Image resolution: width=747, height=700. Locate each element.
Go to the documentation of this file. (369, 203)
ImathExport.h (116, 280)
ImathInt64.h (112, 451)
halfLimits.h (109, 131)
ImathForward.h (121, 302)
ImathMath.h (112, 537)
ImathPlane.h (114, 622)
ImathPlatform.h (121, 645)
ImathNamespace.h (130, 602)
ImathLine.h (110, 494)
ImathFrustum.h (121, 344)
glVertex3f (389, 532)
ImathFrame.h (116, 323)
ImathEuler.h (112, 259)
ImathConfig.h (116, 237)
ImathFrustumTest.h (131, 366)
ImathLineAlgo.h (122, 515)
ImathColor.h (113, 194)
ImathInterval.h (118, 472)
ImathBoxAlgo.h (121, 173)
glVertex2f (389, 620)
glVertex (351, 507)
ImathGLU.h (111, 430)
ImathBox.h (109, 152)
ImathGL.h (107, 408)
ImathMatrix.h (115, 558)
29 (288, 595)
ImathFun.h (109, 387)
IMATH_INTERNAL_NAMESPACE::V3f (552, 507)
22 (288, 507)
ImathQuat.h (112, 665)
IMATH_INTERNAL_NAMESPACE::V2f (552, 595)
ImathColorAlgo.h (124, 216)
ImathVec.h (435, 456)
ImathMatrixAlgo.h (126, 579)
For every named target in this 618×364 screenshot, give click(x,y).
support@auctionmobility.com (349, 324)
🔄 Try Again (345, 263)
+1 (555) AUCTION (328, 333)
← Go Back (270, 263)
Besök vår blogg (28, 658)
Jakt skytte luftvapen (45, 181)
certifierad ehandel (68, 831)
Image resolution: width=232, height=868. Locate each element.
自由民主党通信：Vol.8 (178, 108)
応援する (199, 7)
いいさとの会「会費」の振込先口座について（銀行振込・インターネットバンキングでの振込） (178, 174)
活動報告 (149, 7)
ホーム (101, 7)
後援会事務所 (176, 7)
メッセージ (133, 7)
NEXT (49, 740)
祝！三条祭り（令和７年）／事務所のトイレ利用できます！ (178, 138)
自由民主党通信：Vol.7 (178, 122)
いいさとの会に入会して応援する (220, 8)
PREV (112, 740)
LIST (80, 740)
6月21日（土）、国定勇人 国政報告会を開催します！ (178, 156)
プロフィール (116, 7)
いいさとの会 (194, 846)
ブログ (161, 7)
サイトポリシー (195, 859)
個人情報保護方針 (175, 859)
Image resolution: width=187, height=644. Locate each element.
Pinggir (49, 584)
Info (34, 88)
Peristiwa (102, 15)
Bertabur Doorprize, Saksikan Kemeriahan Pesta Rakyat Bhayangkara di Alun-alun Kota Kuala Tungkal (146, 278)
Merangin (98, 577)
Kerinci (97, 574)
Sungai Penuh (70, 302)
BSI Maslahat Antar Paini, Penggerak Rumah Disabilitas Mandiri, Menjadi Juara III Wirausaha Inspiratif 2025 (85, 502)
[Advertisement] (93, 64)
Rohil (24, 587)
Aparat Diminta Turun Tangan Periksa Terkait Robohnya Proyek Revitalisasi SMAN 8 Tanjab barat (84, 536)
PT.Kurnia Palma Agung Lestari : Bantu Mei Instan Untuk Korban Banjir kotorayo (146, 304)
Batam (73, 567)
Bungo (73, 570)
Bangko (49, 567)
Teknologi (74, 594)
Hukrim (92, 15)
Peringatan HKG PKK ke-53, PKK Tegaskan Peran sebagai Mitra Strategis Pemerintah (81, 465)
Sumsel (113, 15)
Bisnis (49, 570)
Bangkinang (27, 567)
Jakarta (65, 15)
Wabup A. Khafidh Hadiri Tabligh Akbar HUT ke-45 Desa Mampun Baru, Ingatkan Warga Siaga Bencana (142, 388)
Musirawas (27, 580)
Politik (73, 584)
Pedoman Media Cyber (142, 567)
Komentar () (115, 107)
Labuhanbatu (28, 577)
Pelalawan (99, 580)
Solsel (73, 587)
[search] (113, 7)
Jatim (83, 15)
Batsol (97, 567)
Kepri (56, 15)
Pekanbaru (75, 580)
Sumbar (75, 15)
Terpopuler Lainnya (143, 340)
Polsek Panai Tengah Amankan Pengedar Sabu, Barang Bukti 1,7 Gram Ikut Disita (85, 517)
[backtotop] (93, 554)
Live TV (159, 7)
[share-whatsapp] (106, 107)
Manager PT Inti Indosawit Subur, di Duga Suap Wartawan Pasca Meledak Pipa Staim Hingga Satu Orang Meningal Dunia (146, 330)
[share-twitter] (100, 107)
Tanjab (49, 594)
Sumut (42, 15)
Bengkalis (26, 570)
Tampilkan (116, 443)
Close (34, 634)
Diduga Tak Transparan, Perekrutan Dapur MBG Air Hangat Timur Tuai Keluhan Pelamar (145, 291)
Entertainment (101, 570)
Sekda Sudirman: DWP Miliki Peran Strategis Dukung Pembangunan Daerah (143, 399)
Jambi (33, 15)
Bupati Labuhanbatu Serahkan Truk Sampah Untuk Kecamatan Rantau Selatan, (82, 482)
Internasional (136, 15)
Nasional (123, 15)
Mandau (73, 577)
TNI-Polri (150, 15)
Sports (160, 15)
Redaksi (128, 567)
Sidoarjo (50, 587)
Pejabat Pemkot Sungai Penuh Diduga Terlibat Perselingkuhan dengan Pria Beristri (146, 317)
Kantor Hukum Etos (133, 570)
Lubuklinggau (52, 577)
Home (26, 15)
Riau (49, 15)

_ _ _

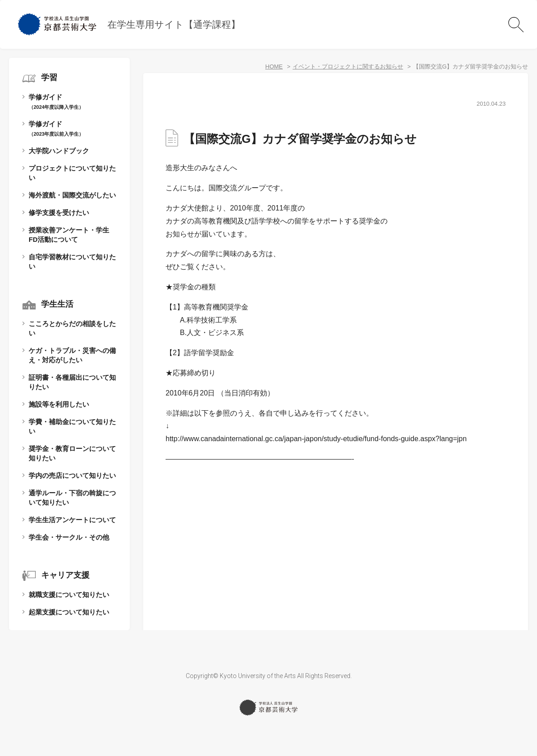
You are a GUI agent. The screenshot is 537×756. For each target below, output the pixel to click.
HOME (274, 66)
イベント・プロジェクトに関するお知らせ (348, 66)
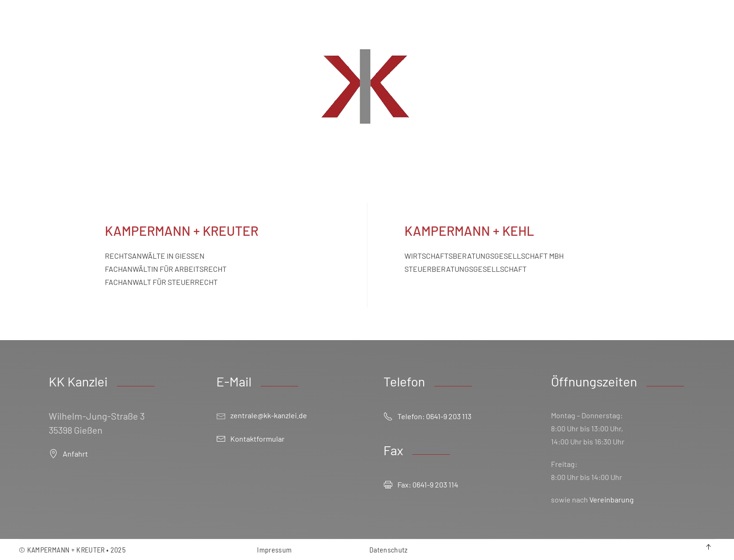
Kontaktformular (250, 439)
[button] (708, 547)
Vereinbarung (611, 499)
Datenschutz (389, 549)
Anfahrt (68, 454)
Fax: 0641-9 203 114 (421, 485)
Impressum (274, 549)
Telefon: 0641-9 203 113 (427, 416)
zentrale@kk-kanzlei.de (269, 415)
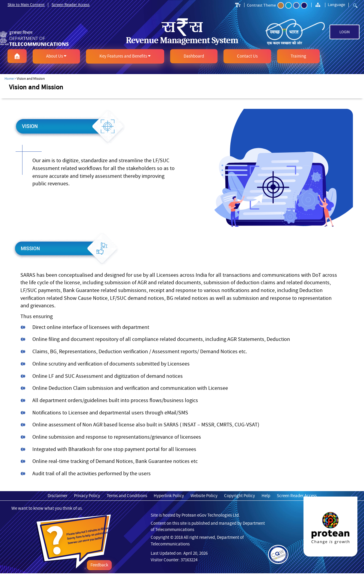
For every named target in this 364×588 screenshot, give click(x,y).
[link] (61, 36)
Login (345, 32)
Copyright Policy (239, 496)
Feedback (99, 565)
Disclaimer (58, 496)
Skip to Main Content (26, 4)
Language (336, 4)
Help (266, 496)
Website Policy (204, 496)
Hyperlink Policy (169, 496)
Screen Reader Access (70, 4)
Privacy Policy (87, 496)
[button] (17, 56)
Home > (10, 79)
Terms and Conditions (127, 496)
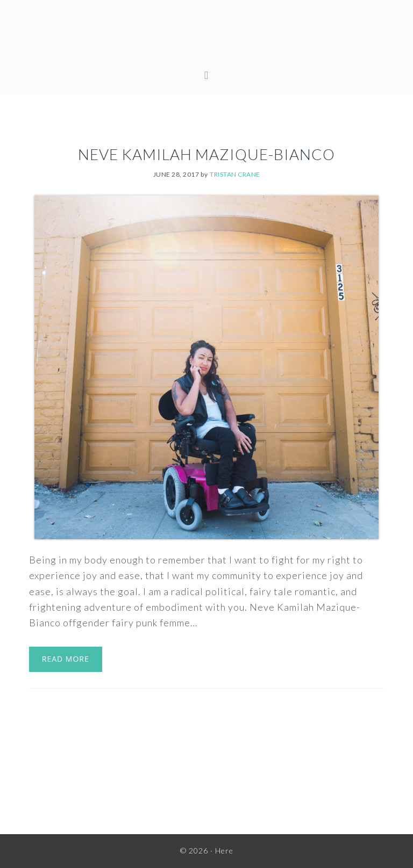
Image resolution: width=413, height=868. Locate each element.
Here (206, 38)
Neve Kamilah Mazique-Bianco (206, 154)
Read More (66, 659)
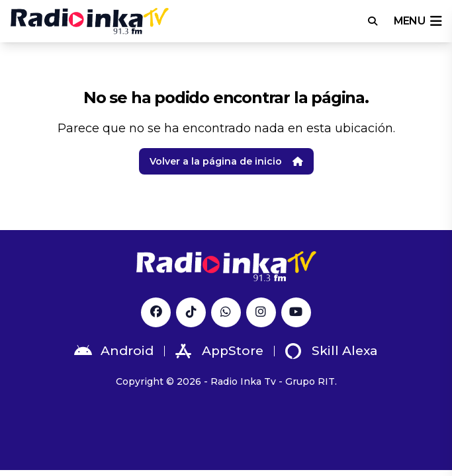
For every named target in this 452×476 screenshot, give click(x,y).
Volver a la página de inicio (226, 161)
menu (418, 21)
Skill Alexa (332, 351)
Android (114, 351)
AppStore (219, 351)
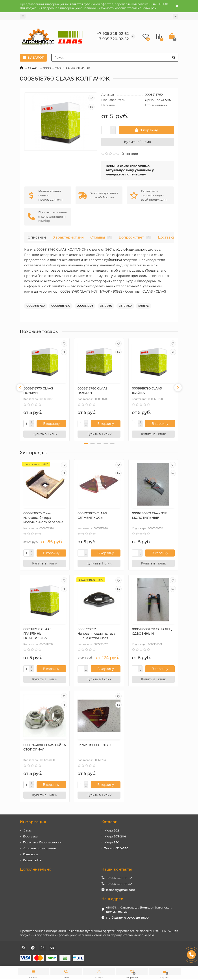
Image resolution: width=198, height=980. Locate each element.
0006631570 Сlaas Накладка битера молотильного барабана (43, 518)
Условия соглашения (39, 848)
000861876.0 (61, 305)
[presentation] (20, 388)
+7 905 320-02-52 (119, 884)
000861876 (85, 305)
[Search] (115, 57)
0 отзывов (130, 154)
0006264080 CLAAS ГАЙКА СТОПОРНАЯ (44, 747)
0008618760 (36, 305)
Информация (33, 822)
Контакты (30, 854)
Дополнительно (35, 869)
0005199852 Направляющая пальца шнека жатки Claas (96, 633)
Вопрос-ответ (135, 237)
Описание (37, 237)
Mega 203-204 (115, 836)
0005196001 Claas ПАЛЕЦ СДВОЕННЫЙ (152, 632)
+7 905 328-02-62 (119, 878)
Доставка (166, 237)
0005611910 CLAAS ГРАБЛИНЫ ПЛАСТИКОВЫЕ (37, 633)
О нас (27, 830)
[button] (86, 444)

_ _ _

**Exercise objective**: Reproduce the listing from the line with "Дополнительно (35, 869)" up to and including the line with "[button] (86, 444)", substituting "Оплата" for "Доставка" and leaving everything else unchanged. Give only those lines.

**Exercise solution**:
Дополнительно (35, 869)
0005199852 Направляющая пальца шнека жатки Claas (96, 633)
Вопрос-ответ (135, 237)
Описание (37, 237)
Mega 203-204 (115, 836)
0005196001 Claas ПАЛЕЦ СДВОЕННЫЙ (152, 632)
+7 905 328-02-62 (119, 878)
Оплата (166, 237)
0005611910 CLAAS ГРАБЛИНЫ ПЛАСТИКОВЫЕ (37, 633)
О нас (27, 830)
[button] (86, 444)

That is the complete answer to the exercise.